All’indomani della conclusione delle consultazioni europee, l’Ufficio stampa dell’Europarlamento ha diffuso oggi, martedì 28 maggio, una nuova proiezione sui seggi dell’emiciclo. Il primo dato: una lieve contrazione dei seggi popolari (Ppe e e Forza Italia), che diventano 177, a fronte dei 180 precedenti. Socialisti e democratici (S&D, con gli eletti del Partito democratico) si attestano a quota 149; i Liberaldemocratici (Alde, con i deputati che in Francia fanno riferimento a Macron) a 107. I Verdi si collocano a 69 deputati.

- _Dati forniti_:
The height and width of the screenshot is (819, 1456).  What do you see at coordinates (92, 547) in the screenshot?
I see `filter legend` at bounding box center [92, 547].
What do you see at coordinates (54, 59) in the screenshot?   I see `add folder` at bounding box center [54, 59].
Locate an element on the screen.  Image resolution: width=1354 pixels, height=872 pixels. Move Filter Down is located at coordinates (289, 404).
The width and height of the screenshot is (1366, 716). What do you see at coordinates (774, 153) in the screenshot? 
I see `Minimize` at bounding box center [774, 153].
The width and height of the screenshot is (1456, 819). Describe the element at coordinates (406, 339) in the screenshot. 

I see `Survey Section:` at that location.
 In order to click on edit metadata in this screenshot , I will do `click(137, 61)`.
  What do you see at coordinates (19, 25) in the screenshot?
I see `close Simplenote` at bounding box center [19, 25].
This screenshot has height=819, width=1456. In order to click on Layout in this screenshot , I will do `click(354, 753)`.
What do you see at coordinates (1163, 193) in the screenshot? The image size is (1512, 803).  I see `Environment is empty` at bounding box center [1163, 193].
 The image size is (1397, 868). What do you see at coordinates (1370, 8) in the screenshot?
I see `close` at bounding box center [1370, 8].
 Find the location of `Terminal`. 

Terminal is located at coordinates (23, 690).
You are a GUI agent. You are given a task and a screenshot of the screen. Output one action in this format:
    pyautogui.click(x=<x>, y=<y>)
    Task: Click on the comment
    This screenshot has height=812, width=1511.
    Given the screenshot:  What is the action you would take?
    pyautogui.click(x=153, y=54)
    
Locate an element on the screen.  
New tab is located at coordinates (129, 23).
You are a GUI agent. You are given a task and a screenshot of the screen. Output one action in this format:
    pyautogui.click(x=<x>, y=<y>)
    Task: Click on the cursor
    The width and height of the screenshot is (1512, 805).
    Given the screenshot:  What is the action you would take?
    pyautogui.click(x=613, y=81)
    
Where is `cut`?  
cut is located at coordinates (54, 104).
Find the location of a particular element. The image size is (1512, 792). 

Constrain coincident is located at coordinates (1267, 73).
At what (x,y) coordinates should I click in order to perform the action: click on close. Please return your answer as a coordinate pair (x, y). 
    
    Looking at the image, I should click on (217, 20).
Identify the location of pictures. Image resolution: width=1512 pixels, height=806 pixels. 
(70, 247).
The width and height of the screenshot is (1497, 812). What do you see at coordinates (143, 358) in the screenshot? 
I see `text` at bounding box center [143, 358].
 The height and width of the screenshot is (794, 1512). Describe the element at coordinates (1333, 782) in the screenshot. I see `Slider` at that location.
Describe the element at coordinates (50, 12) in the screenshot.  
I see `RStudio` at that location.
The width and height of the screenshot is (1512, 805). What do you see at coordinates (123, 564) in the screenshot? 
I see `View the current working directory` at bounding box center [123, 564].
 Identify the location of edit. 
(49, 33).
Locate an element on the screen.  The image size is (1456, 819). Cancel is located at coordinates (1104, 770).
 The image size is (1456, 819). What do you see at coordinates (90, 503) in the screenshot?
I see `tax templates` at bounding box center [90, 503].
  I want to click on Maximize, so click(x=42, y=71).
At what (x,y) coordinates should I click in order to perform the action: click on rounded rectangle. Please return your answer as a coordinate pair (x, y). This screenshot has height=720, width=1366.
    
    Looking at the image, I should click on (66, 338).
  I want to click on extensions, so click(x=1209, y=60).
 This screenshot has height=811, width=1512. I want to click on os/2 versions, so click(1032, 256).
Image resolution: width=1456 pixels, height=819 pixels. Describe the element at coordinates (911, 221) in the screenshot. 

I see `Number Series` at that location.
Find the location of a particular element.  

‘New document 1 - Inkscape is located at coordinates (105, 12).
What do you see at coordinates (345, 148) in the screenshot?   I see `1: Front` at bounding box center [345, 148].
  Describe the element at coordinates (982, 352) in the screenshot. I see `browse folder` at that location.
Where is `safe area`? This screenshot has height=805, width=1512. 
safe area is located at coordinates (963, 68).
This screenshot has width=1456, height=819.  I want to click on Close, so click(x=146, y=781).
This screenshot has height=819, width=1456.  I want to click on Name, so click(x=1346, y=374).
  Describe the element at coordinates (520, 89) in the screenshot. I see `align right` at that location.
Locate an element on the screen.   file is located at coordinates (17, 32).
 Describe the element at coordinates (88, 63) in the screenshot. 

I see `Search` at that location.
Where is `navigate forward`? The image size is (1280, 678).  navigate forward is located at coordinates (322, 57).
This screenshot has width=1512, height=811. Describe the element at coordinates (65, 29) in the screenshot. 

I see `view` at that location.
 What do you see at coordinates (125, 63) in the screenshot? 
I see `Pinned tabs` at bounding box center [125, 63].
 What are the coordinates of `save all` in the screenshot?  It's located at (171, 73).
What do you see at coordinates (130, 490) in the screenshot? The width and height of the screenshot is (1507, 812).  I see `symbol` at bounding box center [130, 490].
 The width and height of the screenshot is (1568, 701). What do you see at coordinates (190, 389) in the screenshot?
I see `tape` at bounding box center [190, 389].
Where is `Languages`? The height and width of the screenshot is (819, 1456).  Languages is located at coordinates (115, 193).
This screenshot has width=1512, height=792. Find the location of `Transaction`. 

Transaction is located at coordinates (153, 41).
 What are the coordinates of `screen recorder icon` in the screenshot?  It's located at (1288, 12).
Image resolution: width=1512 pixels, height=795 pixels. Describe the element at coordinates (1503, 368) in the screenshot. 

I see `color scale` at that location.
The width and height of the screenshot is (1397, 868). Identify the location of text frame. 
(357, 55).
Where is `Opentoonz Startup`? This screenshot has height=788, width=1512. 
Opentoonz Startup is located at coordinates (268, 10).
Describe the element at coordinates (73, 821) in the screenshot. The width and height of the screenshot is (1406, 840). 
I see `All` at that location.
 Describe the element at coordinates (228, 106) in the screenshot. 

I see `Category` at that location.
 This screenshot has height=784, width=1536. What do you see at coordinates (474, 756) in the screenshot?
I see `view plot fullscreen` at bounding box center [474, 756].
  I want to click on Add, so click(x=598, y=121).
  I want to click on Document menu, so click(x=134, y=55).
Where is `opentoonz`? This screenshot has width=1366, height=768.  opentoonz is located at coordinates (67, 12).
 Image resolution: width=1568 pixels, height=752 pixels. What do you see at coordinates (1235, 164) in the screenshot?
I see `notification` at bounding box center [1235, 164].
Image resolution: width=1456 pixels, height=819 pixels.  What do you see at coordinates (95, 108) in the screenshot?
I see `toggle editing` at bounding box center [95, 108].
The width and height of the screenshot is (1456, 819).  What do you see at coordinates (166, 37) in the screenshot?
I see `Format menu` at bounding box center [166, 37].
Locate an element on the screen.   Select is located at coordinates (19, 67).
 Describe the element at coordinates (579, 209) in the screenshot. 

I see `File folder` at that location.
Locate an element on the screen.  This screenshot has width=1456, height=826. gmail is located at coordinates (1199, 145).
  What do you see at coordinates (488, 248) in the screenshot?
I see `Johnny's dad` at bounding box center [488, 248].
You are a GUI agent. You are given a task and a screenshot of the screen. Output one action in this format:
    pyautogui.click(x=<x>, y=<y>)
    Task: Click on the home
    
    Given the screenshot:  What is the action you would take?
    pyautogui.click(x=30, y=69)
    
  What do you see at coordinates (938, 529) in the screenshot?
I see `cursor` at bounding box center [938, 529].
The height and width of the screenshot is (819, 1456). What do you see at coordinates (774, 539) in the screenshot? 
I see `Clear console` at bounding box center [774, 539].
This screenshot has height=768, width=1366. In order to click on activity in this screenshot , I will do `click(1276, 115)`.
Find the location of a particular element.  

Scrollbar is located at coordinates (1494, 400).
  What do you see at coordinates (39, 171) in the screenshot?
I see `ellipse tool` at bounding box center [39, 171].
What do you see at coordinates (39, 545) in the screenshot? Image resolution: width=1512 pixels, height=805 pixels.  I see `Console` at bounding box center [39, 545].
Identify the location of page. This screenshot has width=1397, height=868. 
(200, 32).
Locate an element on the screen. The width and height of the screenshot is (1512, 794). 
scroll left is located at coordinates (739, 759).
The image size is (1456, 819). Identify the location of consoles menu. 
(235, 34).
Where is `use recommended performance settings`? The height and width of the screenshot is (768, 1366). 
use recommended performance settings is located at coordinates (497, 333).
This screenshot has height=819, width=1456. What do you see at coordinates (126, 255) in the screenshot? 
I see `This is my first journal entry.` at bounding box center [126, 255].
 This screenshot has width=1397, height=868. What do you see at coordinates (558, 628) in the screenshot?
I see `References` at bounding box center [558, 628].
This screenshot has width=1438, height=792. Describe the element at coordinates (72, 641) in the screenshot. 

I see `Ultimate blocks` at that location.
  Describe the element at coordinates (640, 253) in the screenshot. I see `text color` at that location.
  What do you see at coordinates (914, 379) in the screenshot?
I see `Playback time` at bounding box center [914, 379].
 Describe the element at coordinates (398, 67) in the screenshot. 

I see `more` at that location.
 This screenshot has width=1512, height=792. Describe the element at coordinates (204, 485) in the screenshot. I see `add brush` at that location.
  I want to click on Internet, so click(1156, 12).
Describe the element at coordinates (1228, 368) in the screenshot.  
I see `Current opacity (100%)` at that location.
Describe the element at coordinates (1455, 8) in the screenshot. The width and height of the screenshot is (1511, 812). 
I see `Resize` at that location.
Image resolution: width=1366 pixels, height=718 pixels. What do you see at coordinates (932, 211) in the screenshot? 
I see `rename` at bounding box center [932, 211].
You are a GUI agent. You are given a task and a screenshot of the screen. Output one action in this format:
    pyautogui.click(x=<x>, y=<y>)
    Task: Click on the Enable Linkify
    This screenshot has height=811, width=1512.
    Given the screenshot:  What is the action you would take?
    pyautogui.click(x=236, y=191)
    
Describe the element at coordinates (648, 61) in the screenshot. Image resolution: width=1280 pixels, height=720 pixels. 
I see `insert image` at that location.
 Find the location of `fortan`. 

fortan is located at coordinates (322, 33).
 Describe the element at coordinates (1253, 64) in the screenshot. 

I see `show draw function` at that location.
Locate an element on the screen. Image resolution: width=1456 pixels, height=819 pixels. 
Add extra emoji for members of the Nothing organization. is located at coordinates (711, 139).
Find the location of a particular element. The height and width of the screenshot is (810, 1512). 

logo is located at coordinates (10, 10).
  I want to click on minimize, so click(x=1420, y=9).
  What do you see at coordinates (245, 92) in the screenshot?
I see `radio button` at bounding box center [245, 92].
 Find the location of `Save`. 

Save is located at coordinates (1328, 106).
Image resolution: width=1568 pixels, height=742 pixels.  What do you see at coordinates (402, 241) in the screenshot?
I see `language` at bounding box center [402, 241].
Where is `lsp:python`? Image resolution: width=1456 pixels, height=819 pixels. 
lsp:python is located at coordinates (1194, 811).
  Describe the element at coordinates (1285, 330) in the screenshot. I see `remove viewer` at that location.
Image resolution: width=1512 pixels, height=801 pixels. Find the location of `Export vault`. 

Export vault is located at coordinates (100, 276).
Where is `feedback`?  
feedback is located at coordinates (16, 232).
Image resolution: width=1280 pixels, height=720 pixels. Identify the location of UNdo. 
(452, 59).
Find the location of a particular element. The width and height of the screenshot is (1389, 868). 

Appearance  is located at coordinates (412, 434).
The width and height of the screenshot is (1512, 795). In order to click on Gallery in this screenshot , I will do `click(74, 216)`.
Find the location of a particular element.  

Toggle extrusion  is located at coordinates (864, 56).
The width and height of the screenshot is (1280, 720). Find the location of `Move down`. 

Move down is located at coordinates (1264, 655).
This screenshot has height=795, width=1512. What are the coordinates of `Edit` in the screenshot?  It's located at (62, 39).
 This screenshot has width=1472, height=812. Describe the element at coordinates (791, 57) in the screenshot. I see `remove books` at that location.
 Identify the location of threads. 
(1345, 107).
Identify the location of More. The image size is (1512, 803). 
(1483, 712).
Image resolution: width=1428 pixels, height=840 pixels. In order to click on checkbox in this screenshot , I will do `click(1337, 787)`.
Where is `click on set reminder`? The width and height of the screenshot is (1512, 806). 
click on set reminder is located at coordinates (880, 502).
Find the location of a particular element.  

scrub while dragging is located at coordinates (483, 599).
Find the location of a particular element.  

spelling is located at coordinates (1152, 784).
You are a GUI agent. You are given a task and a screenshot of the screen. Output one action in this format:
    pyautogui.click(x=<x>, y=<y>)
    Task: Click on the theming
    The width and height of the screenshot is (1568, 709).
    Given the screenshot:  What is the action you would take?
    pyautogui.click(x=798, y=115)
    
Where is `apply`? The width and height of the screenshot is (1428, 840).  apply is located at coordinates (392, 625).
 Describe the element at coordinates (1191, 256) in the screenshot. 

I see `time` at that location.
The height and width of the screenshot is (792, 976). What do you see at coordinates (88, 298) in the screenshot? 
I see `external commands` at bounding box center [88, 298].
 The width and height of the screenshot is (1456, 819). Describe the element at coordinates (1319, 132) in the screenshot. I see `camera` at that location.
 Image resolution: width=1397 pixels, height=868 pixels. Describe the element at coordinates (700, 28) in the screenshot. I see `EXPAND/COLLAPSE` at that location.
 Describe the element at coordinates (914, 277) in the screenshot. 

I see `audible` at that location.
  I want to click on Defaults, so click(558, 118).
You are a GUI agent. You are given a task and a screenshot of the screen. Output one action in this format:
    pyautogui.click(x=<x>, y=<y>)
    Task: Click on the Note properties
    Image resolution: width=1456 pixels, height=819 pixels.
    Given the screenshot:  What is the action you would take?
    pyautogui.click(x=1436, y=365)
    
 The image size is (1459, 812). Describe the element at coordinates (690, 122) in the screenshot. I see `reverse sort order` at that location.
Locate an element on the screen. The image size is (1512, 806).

- _Attività da svolgere_:
- a) Elenca tutti i gruppi politici dell'Europarlamento citati nel testo sulla proiezione dei seggi, indicando per ciascuno il numero di seggi attribuito.
- b) Prosegui il testo sulla proiezione dei seggi all'Europarlamento a partire dalla sua ultima frase.
I dati non hanno alcun legame con il testo estratto.

- _Risposte fornite_:
- a)
- Ppe (popolari): 177
- S&D (Socialisti e democratici): 149
- Alde (Liberaldemocratici): 107
- Verdi: 69

- b)
Questi quattro gruppi, in genere ritenuti quelli più “europeisti”, potrebbero contare su una maggioranza parlamentare di 502 deputati su un totale di 751. Seguono tre gruppi “sovranisti”: Conservatori (Ecr, con gli eletti italiani in Fratelli d’Italia), con 62 seggi; Enf (con la Lega), a quota 58; Efdd (Movimento 5 Stelle) con 54 seggi. I tre gruppi sovranisti arrivano insieme a 174 deputati. Quindi la Sinistra unitaria (Gue), che si colloca a 39 seggi, e infine i non iscritti, o deputati che non si sono ancora collocati in alcun gruppo politico, a quota 36.